Предновогодие

Ну, и погодка… едрит твою… простите… перед Новым годом. Всё от неё и пошло. Даже любовь, смеется дедушка Серафим, была. Не, ну, а куда, скажите, девать чувства, если они, как шило в мешке, которое не утаить? Короче, и дожди шли, и снег валил, и метели свистели. Как сказал однажды приятель – дядя кавказских кровей:

- Вай, вай, вай! Слюшай, зачем такой деляль!

А оно получается так. Деляль, не деляль, а в погреб под праздник спуститься желательно. На кухне уже и картошка закончилась, и морковь, и банки от закаток опустели, и…    о, да, и наливочку, вишневую, не мешало бы принести, чтоб согрелась, ибо, что это за праздник, как говорится, без этого, то есть, без того?
 
Вот и пошли вдвоем с бабушкой. Сумками, разумеется, запаслись. И то, мол, надо, и это. Только погода, черт возьми, не июньская. Снегу намело по…  не, ниже…  не доходя до… Короче, резиновые сапоги как раз к месту. Идут, значит, проваливаются по… не, ниже… Ноги, бездельники, то не могут проткнуть толщу снега, то не выдергиваются обратно. Но наш брат, особенно, если ему уже лет и лет, способен на все. Бухтит, сморкается, но идет.

Добрались, наконец, до своего любимого погреба. Спасибо ему, родненькому, что он есть. Как без него жить? В нем в любую минуту найдешь всё к столу. Хотя, смотря, как думать. А что бы он, например, делал без них? Так, что не стоит зазнаваться.

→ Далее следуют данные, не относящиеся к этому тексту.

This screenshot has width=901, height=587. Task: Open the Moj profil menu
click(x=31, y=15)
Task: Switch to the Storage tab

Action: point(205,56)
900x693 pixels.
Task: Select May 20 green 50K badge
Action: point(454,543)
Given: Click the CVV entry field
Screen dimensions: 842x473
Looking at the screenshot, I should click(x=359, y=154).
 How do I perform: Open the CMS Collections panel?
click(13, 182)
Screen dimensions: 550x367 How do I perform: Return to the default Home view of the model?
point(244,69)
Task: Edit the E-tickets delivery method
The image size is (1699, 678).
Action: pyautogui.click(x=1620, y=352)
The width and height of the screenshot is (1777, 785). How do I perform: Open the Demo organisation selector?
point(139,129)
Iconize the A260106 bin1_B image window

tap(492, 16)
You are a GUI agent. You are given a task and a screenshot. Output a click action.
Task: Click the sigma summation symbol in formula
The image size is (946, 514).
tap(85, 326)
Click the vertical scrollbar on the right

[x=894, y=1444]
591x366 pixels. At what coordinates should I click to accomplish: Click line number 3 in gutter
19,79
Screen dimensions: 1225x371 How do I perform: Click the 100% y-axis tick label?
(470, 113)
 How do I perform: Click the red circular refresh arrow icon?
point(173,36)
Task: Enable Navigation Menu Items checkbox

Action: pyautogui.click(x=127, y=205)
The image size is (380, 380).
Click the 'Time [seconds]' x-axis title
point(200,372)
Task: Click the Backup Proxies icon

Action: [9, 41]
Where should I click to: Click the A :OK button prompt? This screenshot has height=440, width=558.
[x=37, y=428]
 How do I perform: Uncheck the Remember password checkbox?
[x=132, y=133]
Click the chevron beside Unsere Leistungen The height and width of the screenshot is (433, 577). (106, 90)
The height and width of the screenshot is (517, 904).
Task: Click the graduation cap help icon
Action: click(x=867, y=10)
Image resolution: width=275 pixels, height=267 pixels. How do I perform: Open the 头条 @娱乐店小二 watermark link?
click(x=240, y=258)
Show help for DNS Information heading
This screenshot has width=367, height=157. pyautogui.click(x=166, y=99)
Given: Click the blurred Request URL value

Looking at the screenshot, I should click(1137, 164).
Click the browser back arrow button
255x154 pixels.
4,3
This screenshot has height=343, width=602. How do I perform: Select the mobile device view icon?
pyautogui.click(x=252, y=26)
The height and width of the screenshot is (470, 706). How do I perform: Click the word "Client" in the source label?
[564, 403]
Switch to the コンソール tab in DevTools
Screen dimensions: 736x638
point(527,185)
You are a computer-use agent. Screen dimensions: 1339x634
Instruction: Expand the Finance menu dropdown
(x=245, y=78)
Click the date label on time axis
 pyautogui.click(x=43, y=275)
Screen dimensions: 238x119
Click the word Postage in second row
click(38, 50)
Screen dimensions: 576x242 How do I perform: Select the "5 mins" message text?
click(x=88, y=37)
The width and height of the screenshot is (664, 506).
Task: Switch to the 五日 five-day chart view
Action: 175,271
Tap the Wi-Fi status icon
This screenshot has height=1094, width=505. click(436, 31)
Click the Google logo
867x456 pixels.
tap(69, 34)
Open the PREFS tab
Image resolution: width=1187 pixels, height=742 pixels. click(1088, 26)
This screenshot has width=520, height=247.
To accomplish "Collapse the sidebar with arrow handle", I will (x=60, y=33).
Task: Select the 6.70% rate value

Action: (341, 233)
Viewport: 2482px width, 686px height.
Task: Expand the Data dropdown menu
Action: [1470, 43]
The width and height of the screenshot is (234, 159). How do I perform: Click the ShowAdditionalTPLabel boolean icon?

Сумки загрузили по требованиям старого этикета – совсем полные, и сверху немножко. Закрыли погреб, сарай. Фонарик обязательно проверили – на месте ли? Он вечно то теряется, то забывается. А ведь с ним и на балкон надо ходить. И уж после этого - по долинам и по взгорьям, то есть, потянулись цепочкой к дому. А маршрут – врагу не пожелаешь.
 
На кухне всё пересмотрели. Ничто не гниет, не плесневеет. Даже наливка. И приступили к делу. Ведь к празднику, а что тут – день всего, всё это должно быть переработано в борщи, каши, зажарки, поджарки. Вот и пыхтят.
 
Первая эмоция родилась аж под вечер, когда один нос еще висел над ведром с картофельными очистками, а другой, то есть, дедушки, уже освободился:

- Слушай, а свет в сарае выключили?

- Не помню!

- Вот, беда! Опять надо идти!
   
Что ж, сапоги – на ноги, и дедушка Серафим отправился. Но тут уже, кроме толстого снежного покрова, помехой вставала темень. Особенно, в подъезде. Угостят еще, думал, трубой по голове! Но ноги несли сапоги, куда требовалось, ибо им еще с детства накрутили пружину. Пока тыкал да выдергивал ноги (в снег, из снега), вычислил, во что обошлась бы оплошность с забывчивостью. Не дорого, конечно, но нежелательно. Простите, поколение – ещё то! Не привыкли жить вольно.

С трудом открыл дверь сарая, так как под ночь – мороз, а металлические соединения – в смазке, а она имеет свойство – застывать. А когда вошел в помещение, залился смехом во всю ивановскую. Пришлось даже представить себе, каким был в молодости. Номера телефонов друзей, знакомых, контор, впрочем, мог назвать, хоть днем, хоть ночью. А ведь они состояли из пяти цифр каждый. А тут, видите ли, забыл, оказывается, маленькую детальку…

А дело вот в чем. Давным-давно кто-то из начальства, явно предполагая, что люди пожилого возраста, вполне могут забывать выключить на ночь свет в сараях, дал команду - отрезать им провода, идущие от столбов. Теперь света нет. А он – запамятовал...

Чтож, как говорят, из-за плохой головы, и ногам покоя нет. Пришлось опять тыкать сапоги в толщу снега да вырывать их оттуда. И думать, конечно же: о, если бы это было последнее препятствие на пути к квартире! Тогда же, вместе с сараями, и в подъездах домов отключили свет. И вот иди теперь, дедушка Серафим, поднимайся по неосвещенной лестнице...

Но он идет. В ожидании, конечно, что в темноте и с Новым годом могут вдруг «поздравить».